(Pixel coordinate grounding data)

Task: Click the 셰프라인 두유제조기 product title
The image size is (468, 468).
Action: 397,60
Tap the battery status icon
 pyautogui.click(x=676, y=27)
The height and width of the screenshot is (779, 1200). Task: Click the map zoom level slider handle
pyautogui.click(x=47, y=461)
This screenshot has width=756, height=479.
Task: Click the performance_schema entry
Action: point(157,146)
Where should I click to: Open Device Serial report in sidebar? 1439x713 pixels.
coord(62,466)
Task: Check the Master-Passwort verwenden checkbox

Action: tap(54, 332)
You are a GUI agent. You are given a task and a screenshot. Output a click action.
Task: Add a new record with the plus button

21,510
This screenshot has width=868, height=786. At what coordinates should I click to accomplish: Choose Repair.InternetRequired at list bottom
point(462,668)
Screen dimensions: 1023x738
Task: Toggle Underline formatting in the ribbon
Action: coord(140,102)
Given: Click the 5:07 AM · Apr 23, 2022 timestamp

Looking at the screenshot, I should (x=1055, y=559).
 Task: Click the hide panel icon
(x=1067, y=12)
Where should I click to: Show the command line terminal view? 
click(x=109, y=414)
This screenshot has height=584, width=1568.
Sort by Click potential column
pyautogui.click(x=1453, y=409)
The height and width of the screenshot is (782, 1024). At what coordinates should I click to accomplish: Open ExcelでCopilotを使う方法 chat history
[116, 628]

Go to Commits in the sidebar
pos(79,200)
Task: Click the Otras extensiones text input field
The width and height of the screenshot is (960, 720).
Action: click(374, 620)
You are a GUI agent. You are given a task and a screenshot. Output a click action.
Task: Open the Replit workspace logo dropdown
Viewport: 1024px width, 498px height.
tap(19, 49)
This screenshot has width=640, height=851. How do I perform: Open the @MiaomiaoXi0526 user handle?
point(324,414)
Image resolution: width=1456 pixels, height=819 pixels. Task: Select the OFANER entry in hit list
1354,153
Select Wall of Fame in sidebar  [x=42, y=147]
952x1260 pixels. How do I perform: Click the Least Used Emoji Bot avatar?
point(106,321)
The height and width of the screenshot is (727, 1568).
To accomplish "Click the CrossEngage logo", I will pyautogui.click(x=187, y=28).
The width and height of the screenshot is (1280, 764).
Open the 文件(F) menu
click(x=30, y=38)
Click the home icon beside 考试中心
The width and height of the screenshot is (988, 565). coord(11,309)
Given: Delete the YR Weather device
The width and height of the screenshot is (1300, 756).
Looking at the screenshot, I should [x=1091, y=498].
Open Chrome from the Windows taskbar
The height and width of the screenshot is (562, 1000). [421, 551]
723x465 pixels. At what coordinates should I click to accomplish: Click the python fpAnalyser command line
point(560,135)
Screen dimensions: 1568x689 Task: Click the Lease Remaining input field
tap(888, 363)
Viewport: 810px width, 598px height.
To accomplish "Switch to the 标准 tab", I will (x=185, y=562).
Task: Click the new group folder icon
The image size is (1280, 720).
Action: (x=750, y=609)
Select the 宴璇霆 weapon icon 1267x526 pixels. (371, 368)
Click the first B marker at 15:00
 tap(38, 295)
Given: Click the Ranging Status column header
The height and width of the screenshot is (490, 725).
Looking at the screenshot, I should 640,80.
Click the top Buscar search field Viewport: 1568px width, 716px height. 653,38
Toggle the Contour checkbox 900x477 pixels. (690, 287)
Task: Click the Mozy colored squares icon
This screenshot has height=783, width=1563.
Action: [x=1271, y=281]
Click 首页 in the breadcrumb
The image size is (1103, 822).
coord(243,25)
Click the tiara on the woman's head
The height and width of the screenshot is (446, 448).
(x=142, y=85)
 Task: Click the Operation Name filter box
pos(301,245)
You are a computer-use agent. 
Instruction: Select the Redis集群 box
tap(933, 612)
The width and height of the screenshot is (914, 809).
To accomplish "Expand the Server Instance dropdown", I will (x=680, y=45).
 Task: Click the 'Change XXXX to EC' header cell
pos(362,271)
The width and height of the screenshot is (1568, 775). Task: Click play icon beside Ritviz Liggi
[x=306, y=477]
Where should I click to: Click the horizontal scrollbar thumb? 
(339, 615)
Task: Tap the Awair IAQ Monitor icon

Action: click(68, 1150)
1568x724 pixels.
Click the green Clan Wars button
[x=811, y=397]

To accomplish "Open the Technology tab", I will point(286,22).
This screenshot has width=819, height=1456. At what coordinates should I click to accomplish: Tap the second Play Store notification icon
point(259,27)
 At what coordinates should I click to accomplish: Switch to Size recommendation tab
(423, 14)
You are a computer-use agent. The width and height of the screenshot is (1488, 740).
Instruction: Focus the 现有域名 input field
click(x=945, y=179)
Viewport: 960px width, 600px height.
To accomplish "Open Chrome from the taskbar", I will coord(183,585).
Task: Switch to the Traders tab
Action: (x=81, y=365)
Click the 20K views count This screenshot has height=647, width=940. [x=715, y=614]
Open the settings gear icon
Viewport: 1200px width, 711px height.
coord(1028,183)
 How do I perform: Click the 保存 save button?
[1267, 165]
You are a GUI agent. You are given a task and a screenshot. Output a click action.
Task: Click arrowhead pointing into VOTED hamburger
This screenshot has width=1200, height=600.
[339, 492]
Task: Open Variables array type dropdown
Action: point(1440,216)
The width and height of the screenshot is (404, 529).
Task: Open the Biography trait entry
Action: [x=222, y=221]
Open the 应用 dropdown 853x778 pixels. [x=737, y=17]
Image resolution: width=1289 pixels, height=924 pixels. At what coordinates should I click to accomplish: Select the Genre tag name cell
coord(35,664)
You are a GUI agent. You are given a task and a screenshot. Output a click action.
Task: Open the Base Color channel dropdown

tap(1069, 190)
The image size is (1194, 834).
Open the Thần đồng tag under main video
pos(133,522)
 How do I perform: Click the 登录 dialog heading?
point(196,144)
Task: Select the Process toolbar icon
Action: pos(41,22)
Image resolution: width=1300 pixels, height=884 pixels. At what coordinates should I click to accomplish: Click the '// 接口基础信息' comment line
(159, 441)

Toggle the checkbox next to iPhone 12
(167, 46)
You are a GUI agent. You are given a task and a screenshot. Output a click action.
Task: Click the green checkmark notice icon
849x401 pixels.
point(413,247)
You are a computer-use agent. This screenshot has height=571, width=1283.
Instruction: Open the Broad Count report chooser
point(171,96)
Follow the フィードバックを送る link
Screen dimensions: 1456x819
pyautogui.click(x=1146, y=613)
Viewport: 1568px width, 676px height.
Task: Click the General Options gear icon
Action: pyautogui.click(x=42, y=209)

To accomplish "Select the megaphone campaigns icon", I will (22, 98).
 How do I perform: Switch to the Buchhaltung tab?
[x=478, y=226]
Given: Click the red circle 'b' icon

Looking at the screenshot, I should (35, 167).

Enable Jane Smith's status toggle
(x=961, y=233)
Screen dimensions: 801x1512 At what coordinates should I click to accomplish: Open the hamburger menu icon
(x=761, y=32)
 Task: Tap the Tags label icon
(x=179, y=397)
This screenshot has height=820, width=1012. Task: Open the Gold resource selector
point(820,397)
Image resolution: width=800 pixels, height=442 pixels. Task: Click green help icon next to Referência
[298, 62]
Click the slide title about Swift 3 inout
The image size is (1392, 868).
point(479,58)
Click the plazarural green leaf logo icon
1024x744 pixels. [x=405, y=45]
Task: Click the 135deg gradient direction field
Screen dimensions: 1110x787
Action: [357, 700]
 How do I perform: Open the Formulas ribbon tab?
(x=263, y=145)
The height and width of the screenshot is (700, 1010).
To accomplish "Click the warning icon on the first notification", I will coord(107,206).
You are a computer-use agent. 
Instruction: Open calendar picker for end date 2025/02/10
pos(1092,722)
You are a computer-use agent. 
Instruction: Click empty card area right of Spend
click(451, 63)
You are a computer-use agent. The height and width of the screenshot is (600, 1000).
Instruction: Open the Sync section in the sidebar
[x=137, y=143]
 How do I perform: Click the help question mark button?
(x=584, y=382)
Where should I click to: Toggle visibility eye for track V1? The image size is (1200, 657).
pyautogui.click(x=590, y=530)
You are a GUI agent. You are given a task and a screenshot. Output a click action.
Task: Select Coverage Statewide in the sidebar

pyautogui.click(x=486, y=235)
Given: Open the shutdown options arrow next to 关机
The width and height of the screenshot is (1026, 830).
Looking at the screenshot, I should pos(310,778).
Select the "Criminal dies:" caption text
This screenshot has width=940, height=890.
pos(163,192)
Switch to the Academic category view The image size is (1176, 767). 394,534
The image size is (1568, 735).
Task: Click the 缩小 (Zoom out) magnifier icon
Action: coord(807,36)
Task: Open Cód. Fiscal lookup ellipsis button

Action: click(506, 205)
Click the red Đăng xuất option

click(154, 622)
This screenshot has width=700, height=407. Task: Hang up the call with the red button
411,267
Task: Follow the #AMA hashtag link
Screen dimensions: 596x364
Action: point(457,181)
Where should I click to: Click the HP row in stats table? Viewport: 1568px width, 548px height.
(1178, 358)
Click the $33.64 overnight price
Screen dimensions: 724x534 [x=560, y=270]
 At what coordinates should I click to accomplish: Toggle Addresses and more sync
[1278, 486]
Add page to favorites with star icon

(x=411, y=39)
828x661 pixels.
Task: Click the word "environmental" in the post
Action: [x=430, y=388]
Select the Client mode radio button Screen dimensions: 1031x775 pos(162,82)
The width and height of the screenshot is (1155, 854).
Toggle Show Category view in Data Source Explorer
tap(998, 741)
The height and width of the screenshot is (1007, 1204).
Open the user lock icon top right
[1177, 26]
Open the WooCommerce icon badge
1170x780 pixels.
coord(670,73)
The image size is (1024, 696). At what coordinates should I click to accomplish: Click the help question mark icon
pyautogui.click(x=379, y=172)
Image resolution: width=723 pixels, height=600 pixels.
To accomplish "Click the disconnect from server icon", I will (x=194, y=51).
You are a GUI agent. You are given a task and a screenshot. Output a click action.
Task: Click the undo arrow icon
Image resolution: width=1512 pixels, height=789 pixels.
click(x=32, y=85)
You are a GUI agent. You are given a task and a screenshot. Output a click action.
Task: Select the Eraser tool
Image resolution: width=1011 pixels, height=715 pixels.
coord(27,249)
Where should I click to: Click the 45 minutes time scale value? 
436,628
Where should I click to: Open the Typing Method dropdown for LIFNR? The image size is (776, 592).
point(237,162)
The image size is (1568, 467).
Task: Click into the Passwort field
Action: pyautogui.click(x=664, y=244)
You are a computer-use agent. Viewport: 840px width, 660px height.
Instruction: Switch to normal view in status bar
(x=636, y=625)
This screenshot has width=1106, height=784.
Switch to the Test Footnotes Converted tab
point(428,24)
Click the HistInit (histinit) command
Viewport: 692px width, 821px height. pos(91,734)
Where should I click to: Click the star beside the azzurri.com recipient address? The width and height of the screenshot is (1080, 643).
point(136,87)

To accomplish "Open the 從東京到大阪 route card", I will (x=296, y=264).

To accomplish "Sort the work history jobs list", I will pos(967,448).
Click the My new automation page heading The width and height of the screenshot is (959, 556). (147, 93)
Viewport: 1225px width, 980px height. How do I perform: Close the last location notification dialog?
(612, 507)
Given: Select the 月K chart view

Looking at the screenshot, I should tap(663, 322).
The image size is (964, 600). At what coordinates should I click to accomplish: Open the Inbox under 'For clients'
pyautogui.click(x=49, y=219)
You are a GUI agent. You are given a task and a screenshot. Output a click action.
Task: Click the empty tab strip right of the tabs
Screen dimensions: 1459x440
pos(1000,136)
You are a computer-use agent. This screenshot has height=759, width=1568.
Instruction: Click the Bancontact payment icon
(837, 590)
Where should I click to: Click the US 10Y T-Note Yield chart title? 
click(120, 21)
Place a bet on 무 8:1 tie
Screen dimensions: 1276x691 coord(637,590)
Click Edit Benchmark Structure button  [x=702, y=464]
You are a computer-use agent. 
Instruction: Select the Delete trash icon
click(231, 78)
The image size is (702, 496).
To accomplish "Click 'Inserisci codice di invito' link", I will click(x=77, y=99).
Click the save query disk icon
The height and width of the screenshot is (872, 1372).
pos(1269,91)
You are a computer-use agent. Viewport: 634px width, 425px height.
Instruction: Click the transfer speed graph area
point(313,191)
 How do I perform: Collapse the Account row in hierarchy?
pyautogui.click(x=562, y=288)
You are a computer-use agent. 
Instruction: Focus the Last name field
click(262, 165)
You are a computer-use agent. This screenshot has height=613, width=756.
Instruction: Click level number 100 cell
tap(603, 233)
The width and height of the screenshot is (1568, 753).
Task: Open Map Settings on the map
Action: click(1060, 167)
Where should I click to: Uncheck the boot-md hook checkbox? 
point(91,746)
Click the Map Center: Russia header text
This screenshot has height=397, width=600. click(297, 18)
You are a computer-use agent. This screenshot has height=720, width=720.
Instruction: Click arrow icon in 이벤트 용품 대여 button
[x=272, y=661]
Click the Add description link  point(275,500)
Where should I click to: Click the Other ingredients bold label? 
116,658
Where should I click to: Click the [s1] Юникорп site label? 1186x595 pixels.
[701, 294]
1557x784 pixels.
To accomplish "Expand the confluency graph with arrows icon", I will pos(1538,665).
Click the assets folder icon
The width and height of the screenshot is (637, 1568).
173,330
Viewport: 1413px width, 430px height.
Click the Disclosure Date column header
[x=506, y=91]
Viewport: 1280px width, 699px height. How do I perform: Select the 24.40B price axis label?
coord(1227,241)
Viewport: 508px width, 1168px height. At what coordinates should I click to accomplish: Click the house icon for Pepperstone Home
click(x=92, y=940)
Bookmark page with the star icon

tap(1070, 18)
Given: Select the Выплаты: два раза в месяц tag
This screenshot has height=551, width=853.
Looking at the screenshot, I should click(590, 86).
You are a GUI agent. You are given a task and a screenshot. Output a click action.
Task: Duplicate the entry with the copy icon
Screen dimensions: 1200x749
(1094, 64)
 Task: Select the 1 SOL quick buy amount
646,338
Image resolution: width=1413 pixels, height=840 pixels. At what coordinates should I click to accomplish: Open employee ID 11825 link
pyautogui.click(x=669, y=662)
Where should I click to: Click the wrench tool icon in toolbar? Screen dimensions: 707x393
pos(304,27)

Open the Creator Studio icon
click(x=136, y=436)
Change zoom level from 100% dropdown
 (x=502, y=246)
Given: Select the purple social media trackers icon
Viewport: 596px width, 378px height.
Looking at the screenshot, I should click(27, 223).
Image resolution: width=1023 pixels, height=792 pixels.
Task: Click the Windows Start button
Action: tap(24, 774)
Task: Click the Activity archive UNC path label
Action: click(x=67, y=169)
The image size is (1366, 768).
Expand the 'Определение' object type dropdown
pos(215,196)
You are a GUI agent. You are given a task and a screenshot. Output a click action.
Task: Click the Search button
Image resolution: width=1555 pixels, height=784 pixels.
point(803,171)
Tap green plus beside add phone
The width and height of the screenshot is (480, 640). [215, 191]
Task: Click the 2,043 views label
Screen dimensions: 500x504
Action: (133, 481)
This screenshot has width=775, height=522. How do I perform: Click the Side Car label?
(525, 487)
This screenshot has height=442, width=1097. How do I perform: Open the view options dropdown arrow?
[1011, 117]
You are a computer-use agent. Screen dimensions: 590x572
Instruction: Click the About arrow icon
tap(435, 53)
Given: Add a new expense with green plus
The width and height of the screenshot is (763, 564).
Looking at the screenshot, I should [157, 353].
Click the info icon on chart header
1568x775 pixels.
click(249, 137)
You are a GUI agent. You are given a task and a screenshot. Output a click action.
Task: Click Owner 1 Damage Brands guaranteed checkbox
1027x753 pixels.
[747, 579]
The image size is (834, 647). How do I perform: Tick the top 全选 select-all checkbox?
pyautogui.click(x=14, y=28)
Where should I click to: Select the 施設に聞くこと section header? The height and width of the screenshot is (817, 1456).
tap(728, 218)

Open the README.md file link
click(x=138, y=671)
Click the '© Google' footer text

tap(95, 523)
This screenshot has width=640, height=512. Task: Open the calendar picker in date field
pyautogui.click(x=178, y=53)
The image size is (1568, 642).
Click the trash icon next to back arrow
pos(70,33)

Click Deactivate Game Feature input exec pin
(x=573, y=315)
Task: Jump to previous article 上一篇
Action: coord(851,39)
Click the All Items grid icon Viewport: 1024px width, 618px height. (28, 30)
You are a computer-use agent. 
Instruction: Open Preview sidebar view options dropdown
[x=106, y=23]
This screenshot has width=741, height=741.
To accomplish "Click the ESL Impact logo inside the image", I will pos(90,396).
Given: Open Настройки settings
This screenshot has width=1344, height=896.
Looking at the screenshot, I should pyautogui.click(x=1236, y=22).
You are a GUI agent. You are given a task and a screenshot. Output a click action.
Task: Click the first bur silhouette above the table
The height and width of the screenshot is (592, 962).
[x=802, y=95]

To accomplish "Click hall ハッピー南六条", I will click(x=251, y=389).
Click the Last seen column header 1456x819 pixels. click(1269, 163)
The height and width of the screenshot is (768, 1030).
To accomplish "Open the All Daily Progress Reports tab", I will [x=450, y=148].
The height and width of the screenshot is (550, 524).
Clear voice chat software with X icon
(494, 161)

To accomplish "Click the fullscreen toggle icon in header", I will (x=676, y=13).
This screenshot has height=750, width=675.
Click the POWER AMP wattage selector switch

**Instructions to follow**
Only the lines above from the line containing "The image size is (1366, 768)." through the line containing "This screenshot has width=741, height=741." should be retyped, exactly and with both ends included.

**Reply**
The image size is (1366, 768).
Expand the 'Определение' object type dropdown
pos(215,196)
You are a GUI agent. You are given a task and a screenshot. Output a click action.
Task: Click the Search button
Image resolution: width=1555 pixels, height=784 pixels.
point(803,171)
Tap green plus beside add phone
The width and height of the screenshot is (480, 640). [215, 191]
Task: Click the 2,043 views label
Screen dimensions: 500x504
Action: (133, 481)
This screenshot has width=775, height=522. How do I perform: Click the Side Car label?
(525, 487)
This screenshot has height=442, width=1097. How do I perform: Open the view options dropdown arrow?
[1011, 117]
You are a computer-use agent. Screen dimensions: 590x572
Instruction: Click the About arrow icon
tap(435, 53)
Given: Add a new expense with green plus
The width and height of the screenshot is (763, 564).
Looking at the screenshot, I should [157, 353].
Click the info icon on chart header
1568x775 pixels.
click(249, 137)
You are a GUI agent. You are given a task and a screenshot. Output a click action.
Task: Click Owner 1 Damage Brands guaranteed checkbox
1027x753 pixels.
[747, 579]
The image size is (834, 647). How do I perform: Tick the top 全选 select-all checkbox?
pyautogui.click(x=14, y=28)
Where should I click to: Select the 施設に聞くこと section header? The height and width of the screenshot is (817, 1456).
tap(728, 218)

Open the README.md file link
click(x=138, y=671)
Click the '© Google' footer text

tap(95, 523)
This screenshot has width=640, height=512. Task: Open the calendar picker in date field
pyautogui.click(x=178, y=53)
The image size is (1568, 642).
Click the trash icon next to back arrow
pos(70,33)

Click Deactivate Game Feature input exec pin
(x=573, y=315)
Task: Jump to previous article 上一篇
Action: coord(851,39)
Click the All Items grid icon Viewport: 1024px width, 618px height. (28, 30)
You are a computer-use agent. 
Instruction: Open Preview sidebar view options dropdown
[x=106, y=23]
This screenshot has width=741, height=741.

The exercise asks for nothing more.